Strasbourg-Dôme : une agence emblématique de l’histoire de l’Alsace et de l’architecture bancaire
Depuis plus de 100 ans, BNP Paribas et ses banques ancêtres participent à la vie économique de la région strasbourgeoise. Ce sont en effet trois de nos banques ancêtres qui se succèdent rue du Dôme. Reflet des bouleversements et des renaissances de la France et de Strasbourg, la banque et son architecture en sont aussi l’écho. C’est en ce sens que la rénovation finalisée en 2023 par BNP Paribas réhabilite le style architectural haussmannien emblématique de sa création.
Quand le Comptoir d’escompte de Mulhouse laisse par deux fois sa place à la Banque nationale de crédit
Propriété de l’Église Protestante du Temple Neuf, le bâtiment du n° 2 de la rue du Dôme traverse trois guerres en mois d’un siècle. Si les bombardements prussiens de 1870 ne le détruisent pas, les dégâts nécessitent malgré tout des travaux conséquents. C’est la Dresdner Bank, banque Allemande, qui y implante son activité commerciale puisque Strasbourg est à nouveau allemande.
Entre 1899 et 1902, Charles-Émile Salomon, architecte de l’Église du Temple Neuf, entreprend de rehausser le bâtiment et dessine une façade de style haussmannien. La rotonde couronnée d’un dôme avec lanterneau à l’angle de la rue du Dôme et de la rue des Étudiants devient emblématique de la place Broglie.
Le Comptoir d’escompte de Mulhouse (CEM) est déjà présent dans la région alsacienne. Mais, dès 1913, il laisse sa place à la Banque nationale de crédit (BNC) nouvellement créée. Le CEM transmet la quasi-totalité de son fonds de commerce à la BNC.
Deux pays, trois dénominations: l’agence de Strasbourg-Dôme vit au rythme de sa frontière
À la fin de la Première Guerre mondiale, Strasbourg est redevenue française et, dès avril 1919, la BNC, dans le cadre de sa politique d’extension, y ouvre une succursale (elle en ouvrira une seconde à Metz assez rapidement). Cette dernière signe donc un bail triennal renouvelable avec le Consistoire de l’Église Protestante du Temple Neuf qui est toujours propriétaire du bâtiment.

Données affichées =>
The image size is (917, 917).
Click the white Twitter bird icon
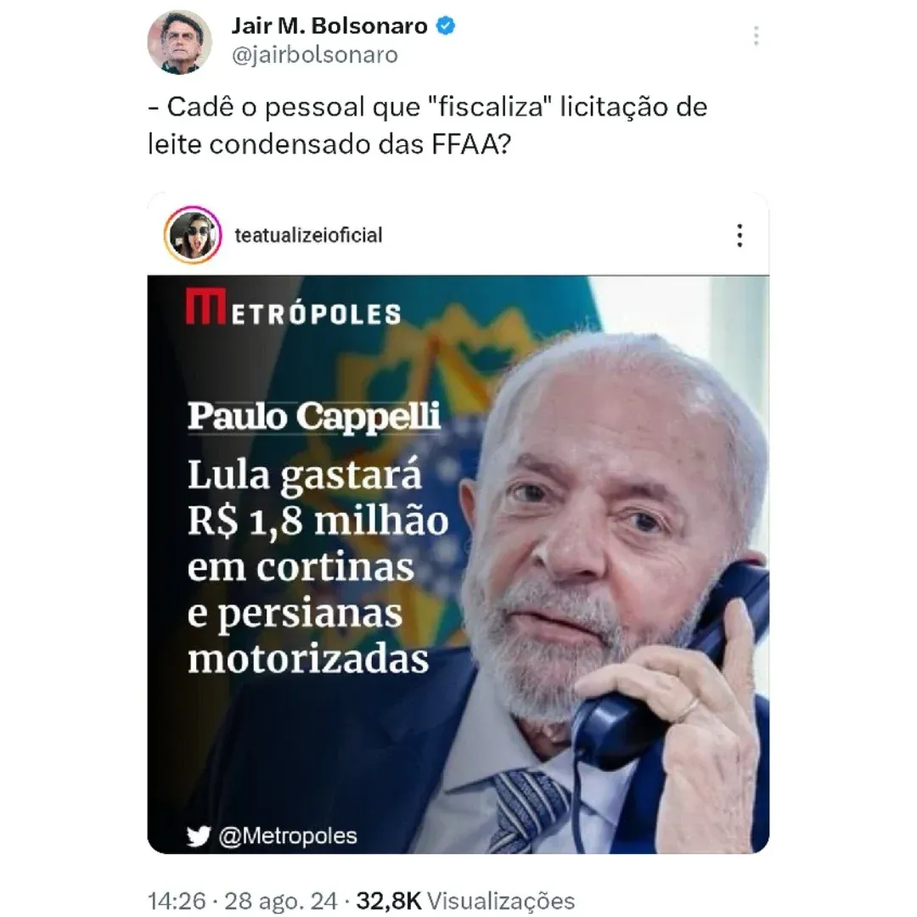[198, 835]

Consigne rédigée 1 =>
Réécrivez le passage de l'extrait sur l'agence Strasbourg-Dôme compris entre "Deux pays, trois" et "propriétaire du bâtiment.", bornes incluses, en substituant "agence" à "succursale".
Consigne rédigée 2 =>
D'après l'extrait sur l'agence Strasbourg-Dôme, quel architecte rehausse le bâtiment entre 1899 et 1902 ?

Réponse rédigée 1 =>
Deux pays, trois dénominations: l’agence de Strasbourg-Dôme vit au rythme de sa frontière
À la fin de la Première Guerre mondiale, Strasbourg est redevenue française et, dès avril 1919, la BNC, dans le cadre de sa politique d’extension, y ouvre une agence (elle en ouvrira une seconde à Metz assez rapidement). Cette dernière signe donc un bail triennal renouvelable avec le Consistoire de l’Église Protestante du Temple Neuf qui est toujours propriétaire du bâtiment.

Réponse rédigée 2 =>
Charles-Émile Salomon, architecte de l'Église du Temple Neuf.